Boxing Legend Chris Eubank Sr talks son, Golovkin, Sugar Ray Robinson, and his greatest fights

Chris Eubank Sr, why do you feel Jr can overcome “Triple G” Gennady Golovkin?

I know what I see, and nobody knows boxing like me. Mathematically he has speed, range, movement, evasion, explosion and variety on his side over Mr Golovkin, and probably chin and heart and stamina and workrate. He blows him out. Sorry, he just does!

Jr has a punching ability like nothing else, and you can’t expect to just walk through the punches that Jr throws. Only one man in history I’ve seen who could’ve maybe done that and that’s Michael Watson on the night of our rematch – supernatural!

What are the main issues in the current boxing climate?

The main issue, if you will, are that the men are not as tough. They pull out of most of their scheduled fights with minor injuries, and end up fighting only once in a blue moon, in which the public need to subscribe to a particular station, to be tied-in, as well as pay a one-off fee to actually watch them, if they actually get in the ring on the scheduled fight date!

I never missed a scheduled fight date. It’s a cardinal sin. It would have Sugar Ray Robinson turning in his grave. I fought with a broken sternum, fractured ribs, dislocated elbows, severe knee injuries, a semi-swelled eye before the first bell, and so on and so forth.

In the day of Sugar Ray Robinson, he would fight on a fortnightly basis, for 15 rounds. If strength and conditioning and nutrition if so far advanced in this day, and the athletes supposedly so vastly advanced, then why can they not fight 12 rounds once in six months?

You say you know boxing like nobody else, could you elaborate on that?

I was taught by Adonis Torres, who was in the thick of boxing in New York City from the 20s to the 80s; seeing all the mobsters and gangsters operating. I know the business. I was the boxer who was the closest companion to Lennox against Holyfield and to Naseem against Barrera, advising and supporting.

I took my knowledge to the United Kingdom and experienced everything, came through everything, in every avenue of the business. I know this business, I know this art. I pioneered, I even made the United Kingdom the Las Vegas of boxing from 1990-1991 to 1994-1995, until Mike came back out of prison.

Nobody trained harder or more meticulously, and nobody negotiated harder or psychologically assessed the characters and goings on of this business and form of entertainment more meticulously so than I.

I started at the very bottom, without a penny to my name and unable to throw anything that remotely looked like a punch, and rose to the very top with the top record in the game and highest pound-for-pound earnings, and the most precise, picture-perfect punching technique. I know this game, so I will advise my son accordingly, because there is no better advise!

Will a third Nigel Benn fight finally happen?

Anything is possible. Nigel is steaming, I feel there is a bit of a beast within his spirit that needs to be released, that maybe he needs to put to bed to continue his journey that he is on. I can actually feel it.
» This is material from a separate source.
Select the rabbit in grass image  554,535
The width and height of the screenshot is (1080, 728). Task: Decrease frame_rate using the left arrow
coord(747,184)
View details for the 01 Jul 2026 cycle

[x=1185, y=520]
And what better way for him to release it for good than to wallop his adversary around the head, namely myself. It probably should happen, but it’s out of my hands.

What were your five most difficult fights?

1. Watson 2
2. Collins 2
3. Benn 2
4. Benn 1
5. Schommer

When I first fought these great warriors, Nigel, Michael and Steve, I was able to school them. Not until I knocked Steve over and held mercy on him, I then schooled him, but before that there was a mind game where I wanted to hurt him. Second time around, they knew me – they had measured me for 9 to 12 rounds before, and they each came up with particular strategies that were vastly different from their first attempts tactically against me.

Actually the conviction of Watson in Watson 2 and the resolve of Collins in Collins 2 were really beyond anything I’ve ever seen in a ring, combined with the varying tactics and I am thrown right off, right?

Nigel in the rematch did not keep his head in the same spot for half a second, so mathematically how are you supposed to punch him in the head without timing it down to the split-second every time while executing at breakneck speed? He’s supposed to tire after a few rounds of constant head moves, but no – right through! I became more and more desperate! His stamina was ridiculous that night.

As far as Dan Schommer is concerned, mathematically he was always at the perfect distance where I would fall short by a centimeter or so, allowing him to counter with right hooks or southpaw lefts. He was a hidden master.

And your five greatest victories?

1. Watson 2
2. Benn 1
3. Rocchigiani
4. Logan
5. Schommer

Who will take Floyd Mayweather’s mantle as the king of boxing?

Amir Khan in the short-term, Chris Eubank Jr in the long-term.